It’s Monday morning and I glance at my to-do list: bank, grocery, pick up film and dry cleaning, get kids’ hair cut, buy disposable latex gloves and face masks. We just heard that mail from DC to the Virginia suburbs passes through a post office in the District where anthrax spores were found.
I’m the one who picks up our mail, opens and sorts it, and now I need to don protective gear for the task. Is this for real? On one hand it seems a bit extreme, like ordering gas masks, but at the same time I want to do everything I can to protect our family from bio-terrorism or whatever else is lurking out there.
For parents and children, the world today is not the same one we were dealing with before Sept. 11. We try to strike a balance between being prepared for any catastrophe, while at the same time reassuring our children that they are safe. But do we feel safe? Probably not, since the scope of catastrophes likely to occur has broadened considerably.
As parents struggle to handle our own feelings about the recent tragedies and continuing threats, we have to find ways to help calm our children’s fears and also teach them a new kind of vigilance that wasn’t necessary before.
In the first few weeks after the attacks, our non-TV-watching family was tuned in practically 24 hours a day. I felt that our children, all teenagers, were old enough to view the disturbing images and hear the heartbreaking stories, but most experts advise parents with younger children to shield them from any TV news about terrorism. We finally succumbed to sensory overload and now the children rarely watch the news, but they do read a daily newspaper.

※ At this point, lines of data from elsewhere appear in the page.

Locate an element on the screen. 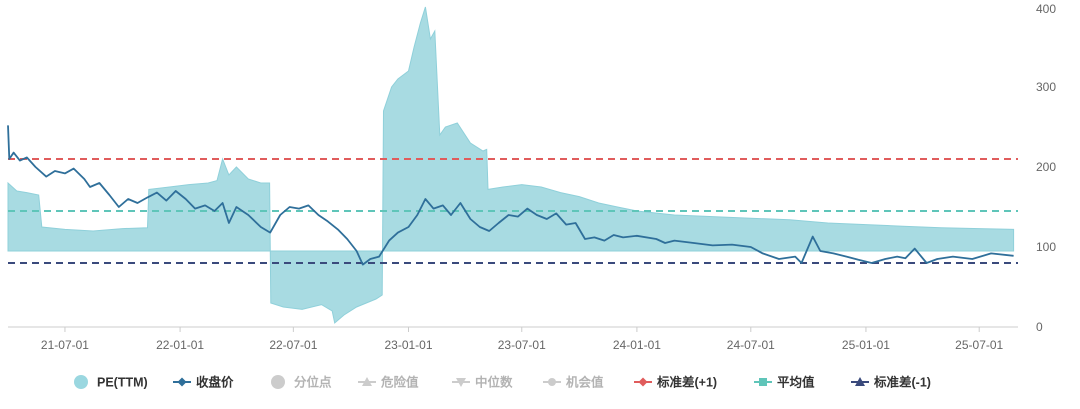  legend-item: 中位数 is located at coordinates (482, 382).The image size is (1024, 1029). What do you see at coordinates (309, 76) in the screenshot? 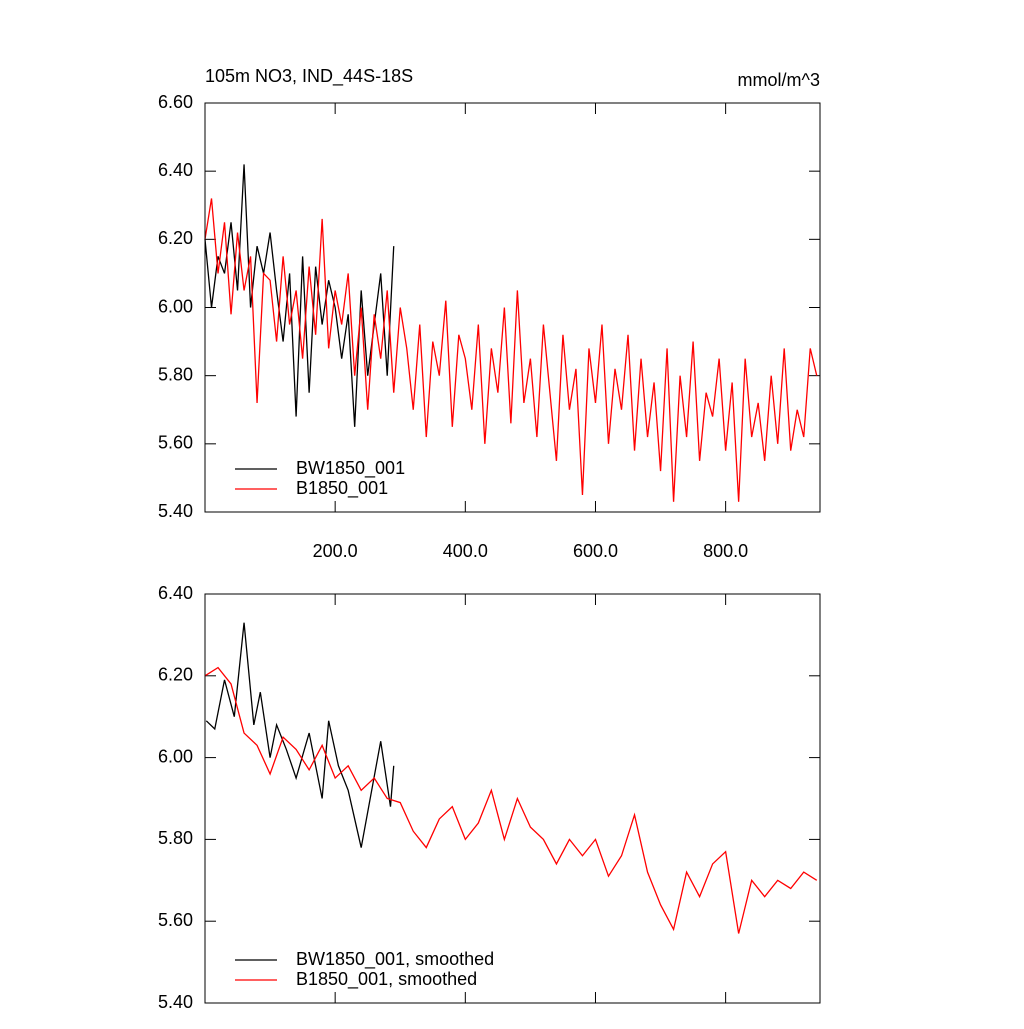
I see `chart-title: 105m NO3, IND_44S-18S` at bounding box center [309, 76].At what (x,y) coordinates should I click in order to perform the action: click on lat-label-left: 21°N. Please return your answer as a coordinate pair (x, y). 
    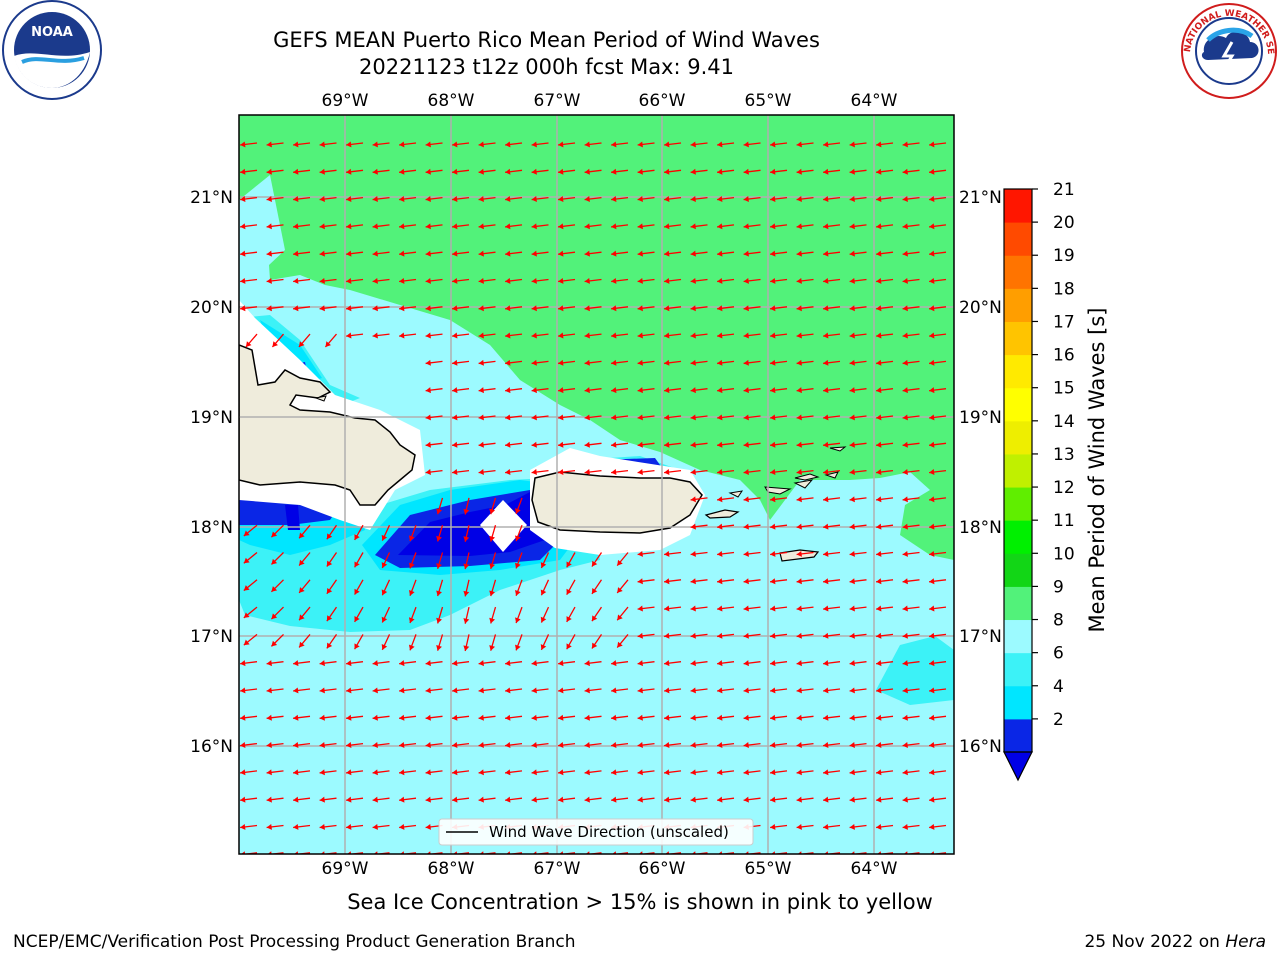
    Looking at the image, I should click on (212, 198).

As frightening as some of this news is, there is no point in trying to keep information from your kids as they will eventually hear the truth. I usually ask our children to read aloud some of the headlines as I’m preparing breakfast; that way we all have a few minutes to discuss any recent developments that might impact our lives.
Many families sat down after Sept. 11 and reviewed or created emergency procedures for every member of the family. It was actually helpful for our children to participate in these discussions; they had some good ideas and felt more secure once they knew what plans we had in place. We also discussed what supplies to have on hand at all times, at home and in the car. This was a routine part of our life while living in earthquake-prone Japan, but somehow planning to escape a terrorist attack is much more unsettling.
Experts urge parents to be available to their children and encourage them to ask questions. Even if your child is too young to articulate his fears, he can express feelings and gain reassurance from drawing pictures, reading books or role-playing with puppets and stuffed animals. The American Library Association has posted a resource list of books that may be helpful for all ages.
Visit www.ala.org for suggestions such as One April Morning: Children Remember the Oklahoma City Bombing by Nancy Lamb, or What on Earth Do You Do When Someone Dies? by Trevor Romain and Elizabeth Verdick. Insightful books for parents include The Right Book, The Right Time…Helping Children Cope by Martha C. Grindler, and Parenting through Crisis, Helping Kids in Times of Loss, Grief, and Change by Barbara Coloroso. Numerous websites also offer advice for anxious children; try www.aap.org, or www.nasonline.org.